* WORK ORDER 1
In the guest post on elderly scam victims, whom does Step 1 say to contact immediately to report the crime?
* WORK ORDER 2
In the guest post on elderly scam victims, turn the paragraph beginning "Contact each one of the credit card companies" into a short bulleted list that keeps its main facts.
* WORK ORDER 3
Continue the guest post on helping an elderly scam victim, starting right after its final sentence.

* TEXT SEGMENT
▼▼▼

Friday, February 8, 2013

Guest Post: Art Maines, Author of Scammed: 3 Steps to Protect Your Elder Parents and Yourself

Hello everyone!

Today I'm welcoming Art Maines, the author of Scammed, to Melissa's Midnight Musings as part of the Premier Virtual Authors Book Tour. He's going to explain the steps that will need to be taken if a loved one or anyone you know are ever scammed:. Here's what Art has to say about this serious topic:

3 Steps to Take Immediately if Your Elderly Loved One Has Been Scammed

In today’s uncertain global economy, an increasing number of individual criminals and organizations target senior citizens as potential victims for a wide variety of rip offs, cons and scams.  Identity theft, phony sweepstakes, phishing emails, and door-to-door home repair offers abound.
Senior citizens are targeted by these criminals because they often have savings, may not hear well on the phone, or may be easily enticed by the lure of easy money or the ability to rescue someone in distress.  Scammers assume that elders are not computer savvy or rarely check their account statements.  They are extremely skilled at psychological techniques designed to gain trust.  Most scam victims are astounded that such a ‘nice’ person could ever be a criminal.
So, if you or one of your loved ones has been a victim of a scam, take these steps immediately to stop the crime and begin the recovery process:

      Step 1—Discovery: Gather the Vital Information Quickly

In this step, gather all the details including the how the scam happened, how much money was turned over to the scammers, if there have been any threats of harm to the senior or other family members, and any other important details.  Contact your local police department immediately and report the crime.  Inform other family members as needed and come together as a support team.

Get notebook or file so that you can document all the information and keep in handy.  You will be processing a large amount of paperwork so getting organized from the start will save you much time and frustration later.

Step 2—Protect Your Parent: Stop the Bleeding and Lock Down Their Assets

Contact each one of the credit card companies, banks, and brokerage companies you or your loved one deals with.  Explain what happened and ask for a fraud alert to be placed on the account.  You may also wish to freeze some or all of the accounts.  Contact all the major credit reporting agencies and your attorney.  Get all the professional help you can to ensure no more funds are lost and criminals have no further access.  You may need to get a power of attorney to allow you to communicate on your senior’s behalf.

If the scams occurred over the telephone, request a new phone number.  Close email accounts and open new ones as needed.  Do your best to make it difficult for scammers to contact your parent or loved one.

Also involve your loved one’s physician.  Scams are extremely stressful so it is important that the treating physician be aware of this situation so any health conditions can be closely monitored.

▲▲▲

* INFORMATION GIVEN
▼▼▼

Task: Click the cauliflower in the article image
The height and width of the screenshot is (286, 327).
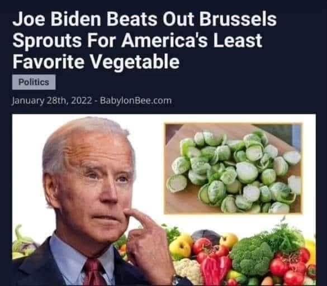Action: coord(188,270)
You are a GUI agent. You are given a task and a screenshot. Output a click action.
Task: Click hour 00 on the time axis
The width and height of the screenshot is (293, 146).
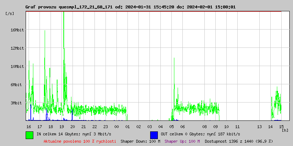click(x=116, y=127)
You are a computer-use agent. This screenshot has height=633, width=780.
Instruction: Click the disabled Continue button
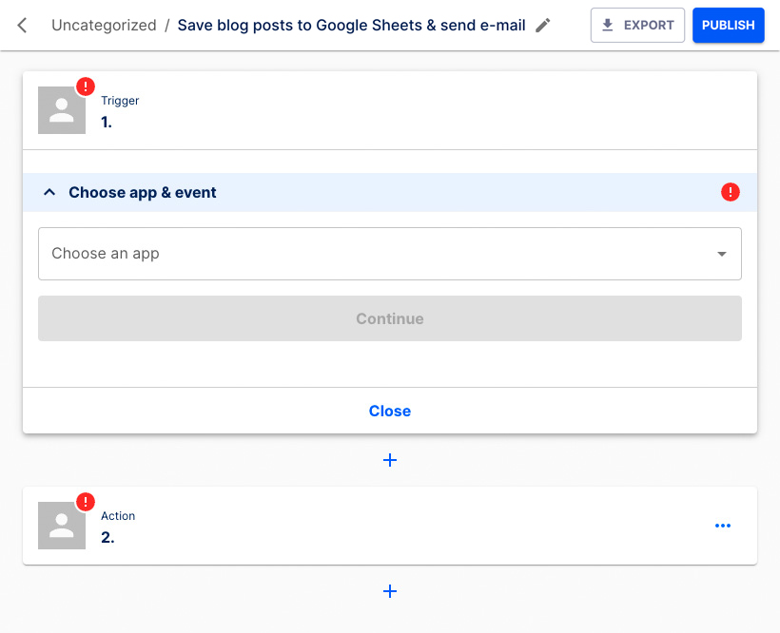pos(390,318)
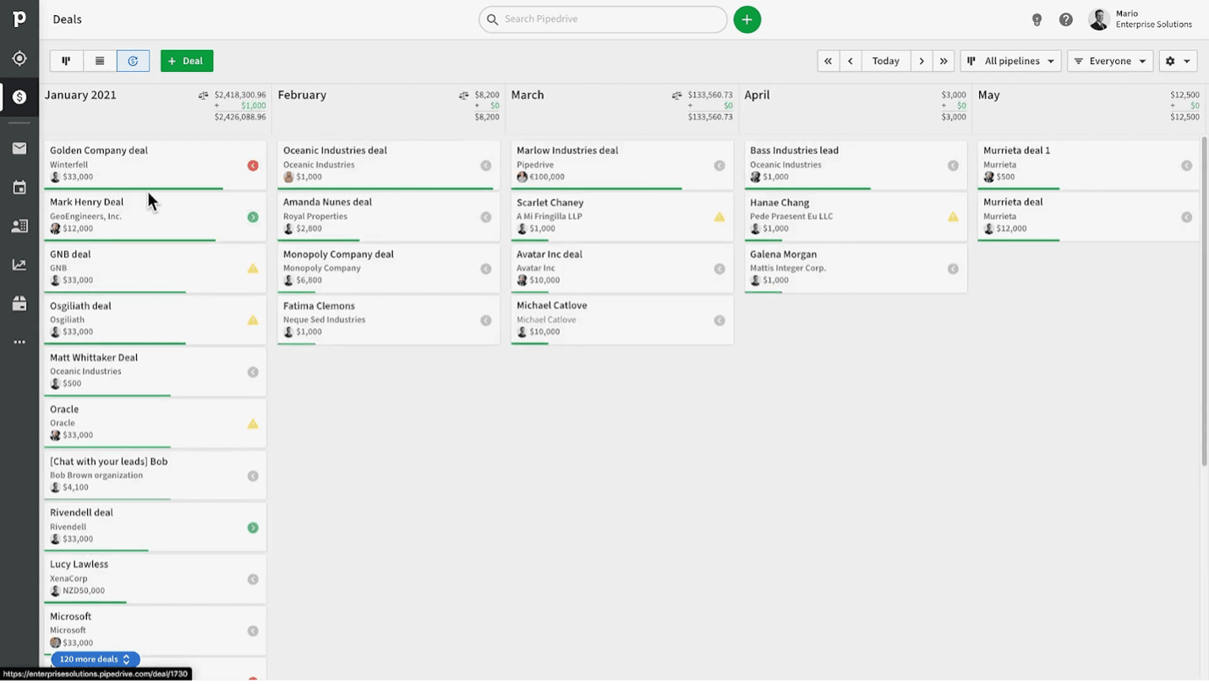This screenshot has height=684, width=1209.
Task: Open the Leads section in the sidebar
Action: pyautogui.click(x=20, y=58)
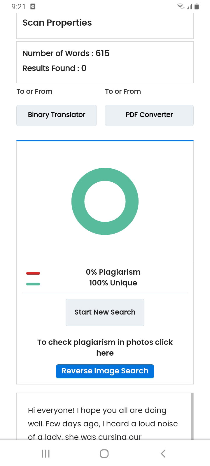Tap the Android recent apps icon

click(46, 453)
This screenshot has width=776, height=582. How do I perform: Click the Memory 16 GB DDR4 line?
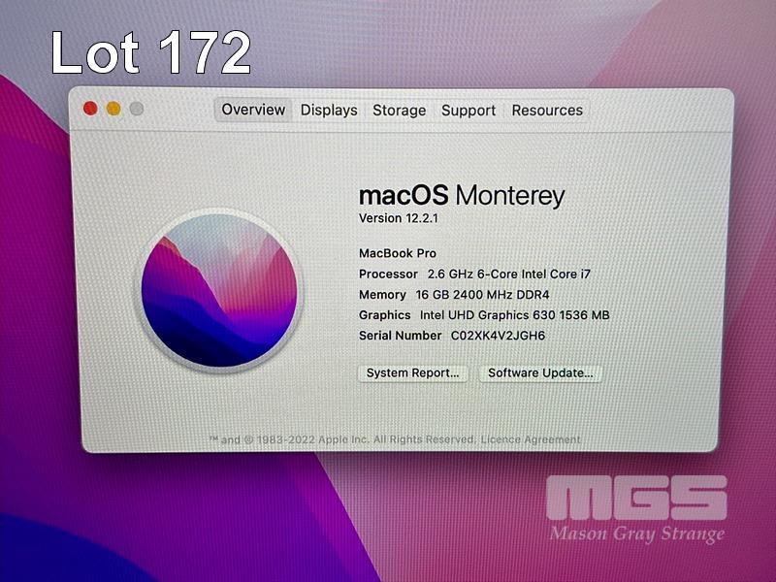[x=454, y=295]
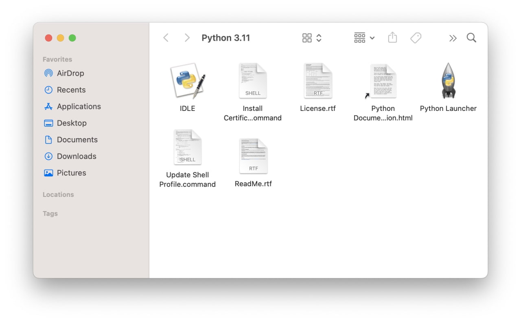This screenshot has height=322, width=521.
Task: Select the Update Shell Profile.command icon
Action: (188, 147)
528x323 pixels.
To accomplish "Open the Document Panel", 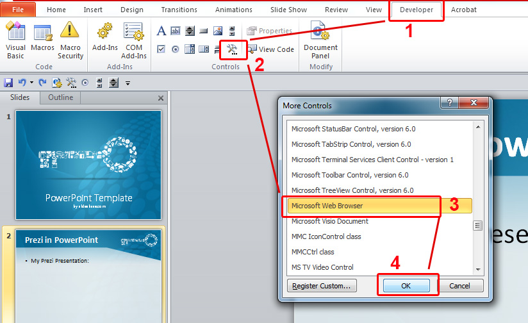I will [320, 41].

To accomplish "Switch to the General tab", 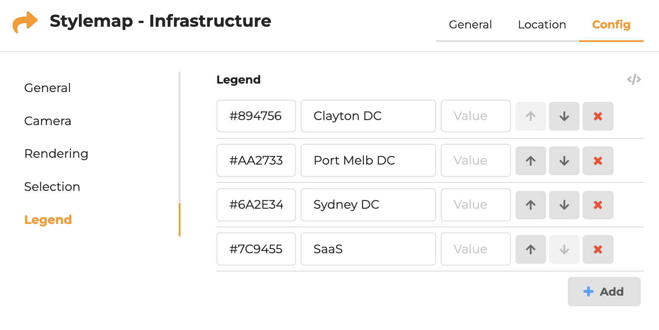I will tap(470, 25).
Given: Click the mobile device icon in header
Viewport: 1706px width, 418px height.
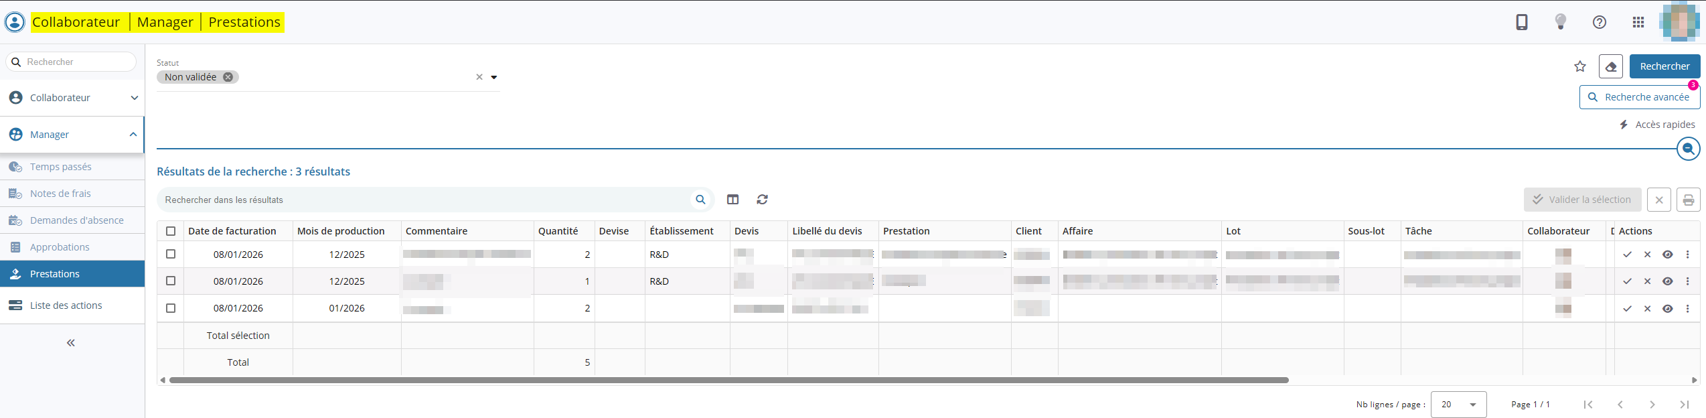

▲▲▲

* WRITTEN REPLY 1
Your local police department.

* WRITTEN REPLY 2
- Contact every credit card company, bank, and brokerage company you or your loved one deals with, explain what happened, and ask for a fraud alert on each account.
- Consider freezing some or all of the accounts.
- Contact all the major credit reporting agencies and your attorney.
- Get as much professional help as you can so no more funds are lost and criminals have no further access.
- You may need a power of attorney to communicate on your senior's behalf.

* WRITTEN REPLY 3
Step 3—Recovery: Plan Your Parent’s Financial and Emotional Recovery

Unfortunately, this step will take some time.  It can take several years to fully recover from a scam.  Consult with your senior’s financial planner to determine the best way to mitigate the financial losses if possible or find other ways to ensure your senior has the funds required for daily needs.  Continue to monitor all credit card and bank accounts for further identity theft or scam activity.  Some scammers sell information such as social security numbers so you may find your loved one targeted by other scams.

Encourage your elder not to blame themselves.  Remind Mom or Dad that scammers are criminals who use sophisticated techniques.  Try to help your senior move past guilt by putting the blame on the criminals.  Focus on the good things in life and stress the way you are all working together to solve this issue. 

While scams are stressful, frustrating, and can be financially devastating, they can be overcome with time, support, and teamwork.

Art Maines, LCSW, is a therapist in private practice and an expert in Elderly Fraud Recovery and Prevention.  His new book Scammed: 3 Steps to Protect Your Elder Parents and Yourself, gives in-depth information on scam prevention and recovery.

About the Book:

Publisher: Love Your Life Publishing
Published: October 12, 2012
Pages: 210 
Format: Paperback
Buy the Book: Amazon

This is an important tool for anyone, so that they can be prepared. I want to say a big thank you to Art Maines for sharing his thoughts.


Teddy Rose said...

Thanks again for taking part in the tour and hosting Art!

emaginette said...

I hate the fact you had to write a book like this and I'm so glad you did.

The world is a changing and we have to too.

Anna @

Melissas Midnight Musings said...

@Teddy: Thank you for giving me the chance to be a part of this tour.

I wish there weren't a need for books like this, either.